Mediators: Xavier Douroux (Le Consortium),
Artists: Remy Zaugg,
Cooperation Partners and Sponsors: Fondation de France, Conseil Général de la Côte d'Or, Région Bourgogne-Franche-Comté, Programme européen Leader II, Fonds Européens FSE, Direction Départementale du Travail de l'Emploi et de la Formation Professionnelle de Côte d'Or, DRAC Bourgogne, Sivom de Venarey les Laumes, Commune de Blessey,
Duration: 1997 – 2007
Budget: 266,847 €
After restoring their community's historic 1836 washhouse, the residents of Blessey, a shrinking village in Burgundy with a population of only twenty people, decided to erect a sculpture to commemorate the achievement.
Through their mediator, Xavier Douroux, the residents commissioned the artist Rémy Zaugg to complete the sculpture. But Zaugg, who himself had grown up in a small village, was loath to prettify the washhouse while the rest of the village fell apart. He wrote the residents and convinced them to embrace a more ambitious plan. Dilapidated buildings were torn down, and old paths and walls were rerouted to a new pond dug out behind the washhouse. The new layout made the washhouse the focal point of the village while linking it to the beauty of the natural surroundings.
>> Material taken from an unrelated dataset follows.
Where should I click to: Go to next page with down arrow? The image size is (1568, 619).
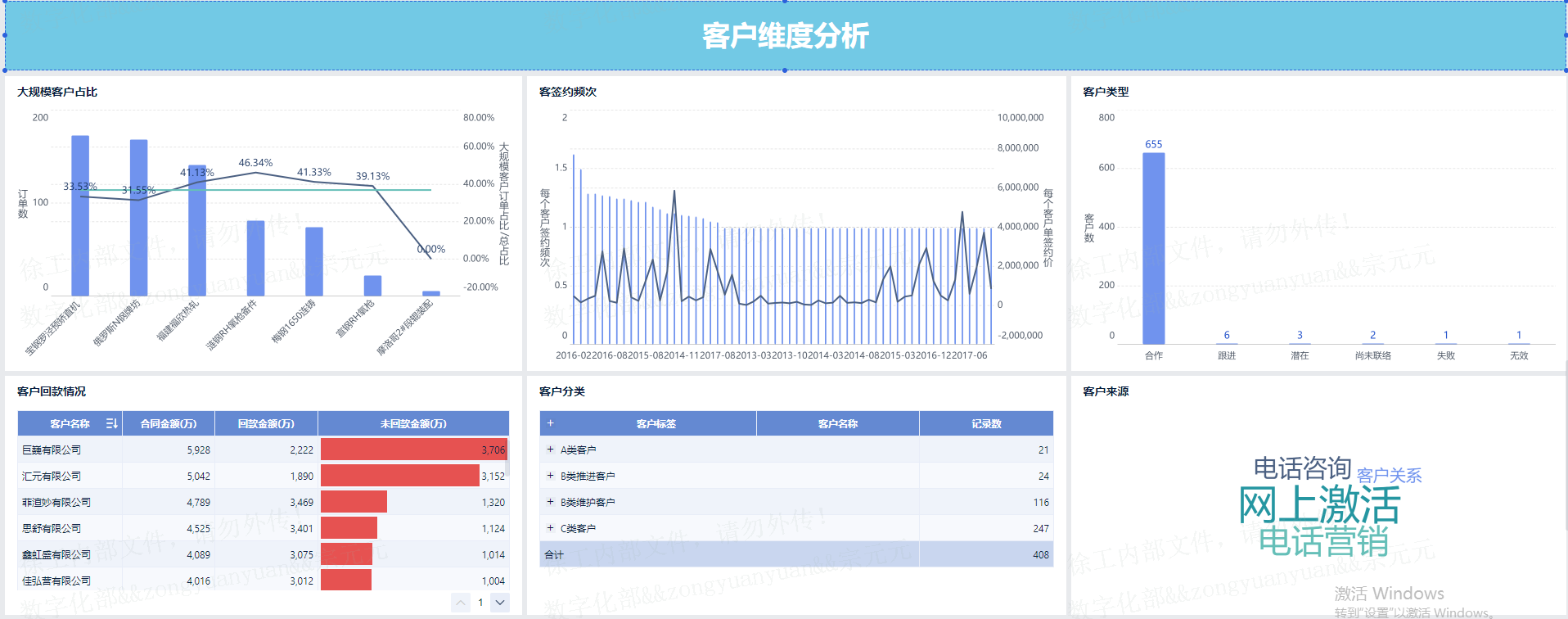pyautogui.click(x=500, y=603)
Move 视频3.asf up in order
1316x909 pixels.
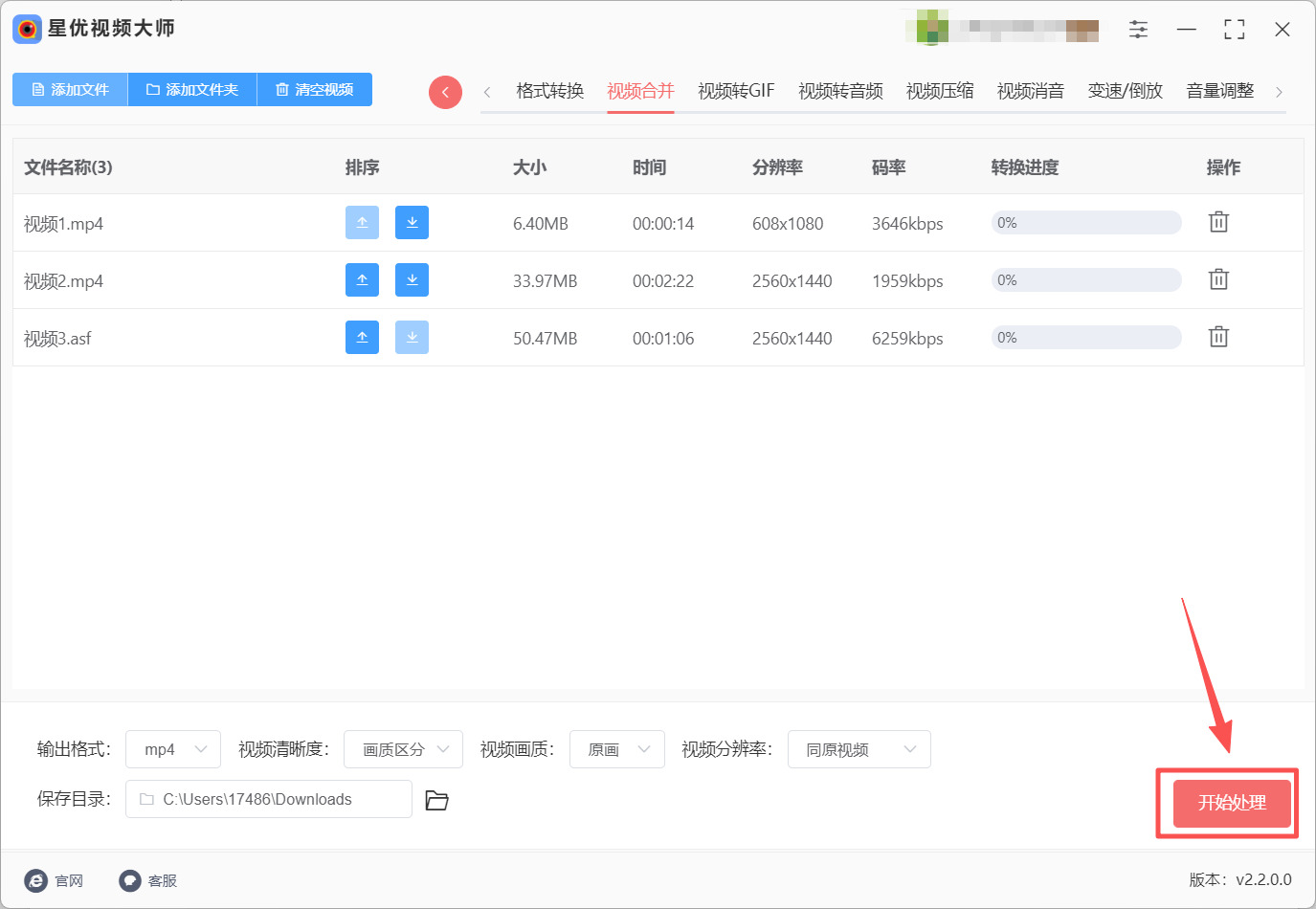[x=362, y=337]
The ten-year project proved to be a turning point for Blessey, which, equipped with a new image, soon began to grow again.
“We didn’t know what to expect at all, we just had a vague idea of what we would have liked, but it had nothing to do with what Rémy Zaugg did.”
Christine Lacombe, Farmer, Patron
Today, we have washing machines. Everyone does their own laundry, in their own space. Restoring the washhouse would suggest that it has a future. But that is an illusion. Never again will peasant women walk down the paths that lead to it. Never again will it be a place where they meet and converse before hauling their clean laundry back to their homes. Restored, the washhouse appears silly and grotesque. Instead of recovering its former dignity, it has become a novelty item. It is meaningless, absurd.
Sensing the awkwardness, you called in an artist. Did you expect him to paint a fresco in a semicircle like Leonardo da Vinci? Or he would dress next to or in front of the wash house a nude woman in bronze a la Maillol?
Singling out the washhouse for restoration only highlighted the physical and perhaps mental, or at any rate cultural, dilapidation of its surroundings. This environment makes the restored washhouse appear all the more grotesque as, no matter how well restored, it will never again serve its purpose. In its present context, restoration is a costly luxury. It's unjustified, useless, anti-social, thoughtless, and therefore harmful.
To give meaning to the act of restoration could be the artist’s task. Since the washhouse took center stage in everyone’s selective perception, let us now take the restored washhouse as the center of the world and reorganize the world around it to realign this senseless restoration with reality.